Sharing good practices for Research Data Management


     
      

Data Documentation & Metadata


Data documentations are human-readable files and records explaining the content, structure, and meaning of data; while metadata are standardized, machine-readable fields that make the data discoverable and reusable.

They both provide information about the data, ensure your data is understandable, make future analysis and reuse possible, and thus increase the value of your research data.

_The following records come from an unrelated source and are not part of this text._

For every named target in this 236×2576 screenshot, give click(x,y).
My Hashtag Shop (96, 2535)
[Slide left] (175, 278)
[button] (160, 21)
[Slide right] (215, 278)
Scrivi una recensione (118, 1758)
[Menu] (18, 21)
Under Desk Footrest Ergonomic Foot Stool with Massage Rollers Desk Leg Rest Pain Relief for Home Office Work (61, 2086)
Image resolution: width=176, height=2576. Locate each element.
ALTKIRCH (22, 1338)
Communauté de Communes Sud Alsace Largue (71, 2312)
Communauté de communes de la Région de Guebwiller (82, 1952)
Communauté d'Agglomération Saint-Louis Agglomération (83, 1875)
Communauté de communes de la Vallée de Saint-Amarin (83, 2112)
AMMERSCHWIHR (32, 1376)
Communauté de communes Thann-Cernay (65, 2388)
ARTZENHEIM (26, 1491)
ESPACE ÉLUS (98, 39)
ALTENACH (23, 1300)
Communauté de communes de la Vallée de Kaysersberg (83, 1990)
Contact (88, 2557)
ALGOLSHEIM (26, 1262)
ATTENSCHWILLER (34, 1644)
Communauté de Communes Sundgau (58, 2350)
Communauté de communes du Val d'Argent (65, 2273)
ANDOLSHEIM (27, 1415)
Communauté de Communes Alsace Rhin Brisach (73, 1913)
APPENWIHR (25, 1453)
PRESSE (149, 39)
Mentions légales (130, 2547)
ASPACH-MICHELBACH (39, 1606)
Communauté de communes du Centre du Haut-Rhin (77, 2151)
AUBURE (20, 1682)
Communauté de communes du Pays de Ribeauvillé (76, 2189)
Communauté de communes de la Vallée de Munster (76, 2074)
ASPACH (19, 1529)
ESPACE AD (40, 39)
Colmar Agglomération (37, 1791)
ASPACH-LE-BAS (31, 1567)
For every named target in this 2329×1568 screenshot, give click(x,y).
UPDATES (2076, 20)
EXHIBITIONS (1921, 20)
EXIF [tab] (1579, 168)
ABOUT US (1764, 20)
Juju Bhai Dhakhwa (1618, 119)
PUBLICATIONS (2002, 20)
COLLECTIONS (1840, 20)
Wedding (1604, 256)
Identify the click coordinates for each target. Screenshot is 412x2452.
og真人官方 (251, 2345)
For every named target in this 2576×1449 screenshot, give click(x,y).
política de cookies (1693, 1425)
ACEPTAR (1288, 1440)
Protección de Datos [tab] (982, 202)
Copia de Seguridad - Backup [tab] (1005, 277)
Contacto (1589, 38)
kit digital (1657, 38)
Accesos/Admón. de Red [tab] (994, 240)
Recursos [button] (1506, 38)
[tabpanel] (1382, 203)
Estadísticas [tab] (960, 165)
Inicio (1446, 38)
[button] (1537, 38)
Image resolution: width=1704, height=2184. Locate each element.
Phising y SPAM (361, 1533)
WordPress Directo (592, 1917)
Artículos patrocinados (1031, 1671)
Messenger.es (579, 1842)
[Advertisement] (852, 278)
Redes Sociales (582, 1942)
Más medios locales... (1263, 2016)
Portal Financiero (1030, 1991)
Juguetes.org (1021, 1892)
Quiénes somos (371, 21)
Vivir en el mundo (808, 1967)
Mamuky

It is always easier to create data documentation at the beginning of your research project and update it throughout the research process. Good data documentation usually explains:

  • Project-level:
    • research background and design, e.g. investigators, funders, research aims, hypothesis, etc.
    • data collection method.
    • structure of data files.
    • procedure for data cleaning and other quality assurance measures adopted.
    • version of the dataset and modifications made.
    • source of secondary data used, if any.
    • reuse license.
    • related publications and other research outputs.
  • Variable-level:
    • definition of the parameters.
    • unit of measurements.
    • format for data, time and other parameters.
    • code values, e.g. 1=female; 2=male, etc.
    • code for missing values.
    • corresponding question number.

Depending on the nature of the research and data collection method, data documentation can be recorded in different forms like read-me filecodebook, data dictionary, laboratory notebook, dairy, etc. They all share the same goals - to ensure your research data can be understood by current and future researchers who would like to make use of the data again, including yourself!


Next: Metadata >>

Metadata means data about data. It provides a structured way to describe the datasets in a standardized manner. This allows different computers to interpret the contents automatically which facilitates interoperability among different systems. Below are the common elements of metadata:

Types Functions

Examples


Descriptive Metadata
Enables discovery, indexing, and retrieval.

Technical Metadata
Describes how a dataset was produced and structured.

Administrative Metadata
Describes user rights and management of the dataset.
  • Reuse Rights & License
  • Access information like restrictions and embargo period


Metadata Standards

Metadata can be recorded in a variety of formats like text documents, HTML, or XML. An example of a widely used metadata standard for generic research data is Dublin Core (DC). You can also make use of the following tools to identify the common metadata standards used in your subject areas:


<< Previous: Data Documentation

Readme File, data dictionaries & codebook

A readme file provides information about a data file. It helps to ensure the other researchers and also yourself understand and reuse the data in the future. A typical readme file is usually saved in a plain text file instead of proprietary formats (e.g. MS Word) to ensure long-term accessibility.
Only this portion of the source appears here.